Report each line below that carries the word "label".

[Stored items from a collection]

····················

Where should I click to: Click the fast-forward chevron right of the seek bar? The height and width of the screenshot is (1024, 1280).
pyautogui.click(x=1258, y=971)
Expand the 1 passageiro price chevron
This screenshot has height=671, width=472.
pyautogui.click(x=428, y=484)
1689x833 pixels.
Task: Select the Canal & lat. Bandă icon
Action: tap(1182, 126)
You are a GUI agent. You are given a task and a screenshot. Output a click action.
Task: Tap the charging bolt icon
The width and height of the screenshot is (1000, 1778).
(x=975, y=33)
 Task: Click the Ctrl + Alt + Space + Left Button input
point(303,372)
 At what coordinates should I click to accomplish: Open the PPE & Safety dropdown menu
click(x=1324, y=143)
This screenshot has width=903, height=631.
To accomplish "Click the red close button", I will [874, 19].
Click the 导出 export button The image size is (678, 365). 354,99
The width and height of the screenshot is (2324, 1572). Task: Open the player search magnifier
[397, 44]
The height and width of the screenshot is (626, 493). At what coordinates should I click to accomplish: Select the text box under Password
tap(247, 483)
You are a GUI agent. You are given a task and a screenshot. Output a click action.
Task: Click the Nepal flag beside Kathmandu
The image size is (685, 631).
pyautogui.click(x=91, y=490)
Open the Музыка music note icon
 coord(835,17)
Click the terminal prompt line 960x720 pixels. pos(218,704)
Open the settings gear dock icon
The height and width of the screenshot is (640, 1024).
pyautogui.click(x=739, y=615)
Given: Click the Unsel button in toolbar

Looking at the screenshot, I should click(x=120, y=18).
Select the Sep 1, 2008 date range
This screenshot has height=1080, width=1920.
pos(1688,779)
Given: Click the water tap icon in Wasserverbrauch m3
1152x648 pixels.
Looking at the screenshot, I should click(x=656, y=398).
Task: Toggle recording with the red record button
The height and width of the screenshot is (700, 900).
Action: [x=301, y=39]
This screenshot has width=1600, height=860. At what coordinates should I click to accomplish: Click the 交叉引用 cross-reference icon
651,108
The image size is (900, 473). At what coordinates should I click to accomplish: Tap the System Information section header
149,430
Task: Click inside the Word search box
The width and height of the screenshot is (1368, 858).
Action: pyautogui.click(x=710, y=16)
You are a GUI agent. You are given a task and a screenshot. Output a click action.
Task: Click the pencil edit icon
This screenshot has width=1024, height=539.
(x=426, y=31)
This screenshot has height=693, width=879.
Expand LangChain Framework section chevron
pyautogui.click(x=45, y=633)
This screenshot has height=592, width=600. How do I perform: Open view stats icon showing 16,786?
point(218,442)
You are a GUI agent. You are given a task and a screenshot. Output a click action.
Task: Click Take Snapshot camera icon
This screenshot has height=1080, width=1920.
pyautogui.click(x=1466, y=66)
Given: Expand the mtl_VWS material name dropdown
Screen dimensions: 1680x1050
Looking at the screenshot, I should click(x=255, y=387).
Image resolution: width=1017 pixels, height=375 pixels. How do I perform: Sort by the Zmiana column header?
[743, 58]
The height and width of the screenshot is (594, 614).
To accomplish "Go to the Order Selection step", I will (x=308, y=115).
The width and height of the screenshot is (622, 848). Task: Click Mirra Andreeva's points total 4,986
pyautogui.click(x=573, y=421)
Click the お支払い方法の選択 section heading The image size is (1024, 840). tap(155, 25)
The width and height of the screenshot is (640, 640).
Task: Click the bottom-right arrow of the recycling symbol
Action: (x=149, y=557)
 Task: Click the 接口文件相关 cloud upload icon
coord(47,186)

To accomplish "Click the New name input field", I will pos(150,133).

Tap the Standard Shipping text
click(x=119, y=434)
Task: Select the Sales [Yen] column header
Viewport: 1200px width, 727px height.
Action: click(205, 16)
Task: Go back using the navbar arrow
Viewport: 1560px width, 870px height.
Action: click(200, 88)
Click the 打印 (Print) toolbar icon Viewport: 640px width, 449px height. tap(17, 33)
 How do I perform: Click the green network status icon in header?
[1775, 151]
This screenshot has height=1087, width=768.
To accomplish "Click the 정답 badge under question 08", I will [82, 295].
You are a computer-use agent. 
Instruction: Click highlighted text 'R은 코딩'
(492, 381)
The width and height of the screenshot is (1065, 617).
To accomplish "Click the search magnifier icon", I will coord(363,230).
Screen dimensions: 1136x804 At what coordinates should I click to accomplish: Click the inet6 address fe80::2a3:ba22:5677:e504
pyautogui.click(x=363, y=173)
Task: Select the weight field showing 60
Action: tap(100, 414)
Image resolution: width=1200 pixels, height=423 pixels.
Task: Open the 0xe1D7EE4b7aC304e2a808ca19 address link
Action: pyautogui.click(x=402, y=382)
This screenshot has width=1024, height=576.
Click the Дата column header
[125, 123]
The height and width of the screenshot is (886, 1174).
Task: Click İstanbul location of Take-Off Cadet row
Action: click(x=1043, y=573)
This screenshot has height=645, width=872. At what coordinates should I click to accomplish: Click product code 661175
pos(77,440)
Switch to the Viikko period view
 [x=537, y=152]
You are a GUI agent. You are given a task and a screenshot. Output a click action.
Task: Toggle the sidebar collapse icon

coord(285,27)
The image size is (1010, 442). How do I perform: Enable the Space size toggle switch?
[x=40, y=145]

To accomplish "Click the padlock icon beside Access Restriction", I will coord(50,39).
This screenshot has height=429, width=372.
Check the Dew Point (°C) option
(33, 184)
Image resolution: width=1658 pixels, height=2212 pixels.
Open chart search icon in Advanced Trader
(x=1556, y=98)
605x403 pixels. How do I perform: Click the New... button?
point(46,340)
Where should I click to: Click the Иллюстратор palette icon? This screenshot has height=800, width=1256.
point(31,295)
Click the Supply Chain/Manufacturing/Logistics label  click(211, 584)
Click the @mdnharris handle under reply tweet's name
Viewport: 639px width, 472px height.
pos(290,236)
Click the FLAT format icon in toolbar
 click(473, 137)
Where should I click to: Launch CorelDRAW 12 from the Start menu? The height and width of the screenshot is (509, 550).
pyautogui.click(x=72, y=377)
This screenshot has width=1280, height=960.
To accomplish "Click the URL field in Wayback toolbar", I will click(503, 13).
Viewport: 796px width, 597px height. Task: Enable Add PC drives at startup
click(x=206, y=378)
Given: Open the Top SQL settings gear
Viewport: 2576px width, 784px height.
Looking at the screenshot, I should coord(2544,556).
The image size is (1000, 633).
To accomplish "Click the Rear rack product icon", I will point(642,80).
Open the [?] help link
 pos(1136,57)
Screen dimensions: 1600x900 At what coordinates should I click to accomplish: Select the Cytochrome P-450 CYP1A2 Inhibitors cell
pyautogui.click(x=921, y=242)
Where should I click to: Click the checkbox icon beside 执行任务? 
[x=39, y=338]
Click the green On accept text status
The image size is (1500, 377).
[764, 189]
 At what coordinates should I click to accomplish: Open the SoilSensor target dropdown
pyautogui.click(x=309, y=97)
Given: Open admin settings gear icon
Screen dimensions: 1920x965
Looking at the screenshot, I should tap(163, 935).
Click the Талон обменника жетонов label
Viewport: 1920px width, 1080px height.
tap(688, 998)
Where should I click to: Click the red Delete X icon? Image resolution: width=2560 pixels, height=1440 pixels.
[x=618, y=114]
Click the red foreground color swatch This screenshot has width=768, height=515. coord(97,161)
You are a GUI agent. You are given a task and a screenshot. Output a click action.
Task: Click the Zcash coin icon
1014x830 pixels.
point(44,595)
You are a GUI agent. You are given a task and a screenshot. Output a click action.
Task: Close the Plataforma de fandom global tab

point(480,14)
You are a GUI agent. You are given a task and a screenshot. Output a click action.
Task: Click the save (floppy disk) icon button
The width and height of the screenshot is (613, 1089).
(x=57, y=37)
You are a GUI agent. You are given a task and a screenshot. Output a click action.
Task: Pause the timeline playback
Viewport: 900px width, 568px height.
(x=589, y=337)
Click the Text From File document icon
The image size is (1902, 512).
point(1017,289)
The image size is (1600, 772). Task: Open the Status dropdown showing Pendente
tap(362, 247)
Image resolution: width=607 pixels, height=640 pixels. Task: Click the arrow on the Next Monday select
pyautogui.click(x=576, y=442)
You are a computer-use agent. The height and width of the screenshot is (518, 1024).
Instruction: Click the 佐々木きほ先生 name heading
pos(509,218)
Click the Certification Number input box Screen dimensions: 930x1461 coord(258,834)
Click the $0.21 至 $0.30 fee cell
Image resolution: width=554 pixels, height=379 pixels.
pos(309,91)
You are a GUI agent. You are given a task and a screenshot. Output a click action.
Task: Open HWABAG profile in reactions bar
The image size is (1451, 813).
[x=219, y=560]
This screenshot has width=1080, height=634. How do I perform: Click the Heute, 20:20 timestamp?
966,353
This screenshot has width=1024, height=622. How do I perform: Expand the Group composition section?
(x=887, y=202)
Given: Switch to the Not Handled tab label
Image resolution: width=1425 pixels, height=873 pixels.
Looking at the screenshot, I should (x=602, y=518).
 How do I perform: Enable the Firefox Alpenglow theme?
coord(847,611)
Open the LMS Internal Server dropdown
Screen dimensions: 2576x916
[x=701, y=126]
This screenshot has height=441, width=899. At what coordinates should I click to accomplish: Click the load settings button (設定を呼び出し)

····················

» **Result for this task**
Click the Supply Chain/Manufacturing/Logistics label  click(211, 584)
Click the Талон обменника жетонов label
Given: Switch to the Not Handled tab label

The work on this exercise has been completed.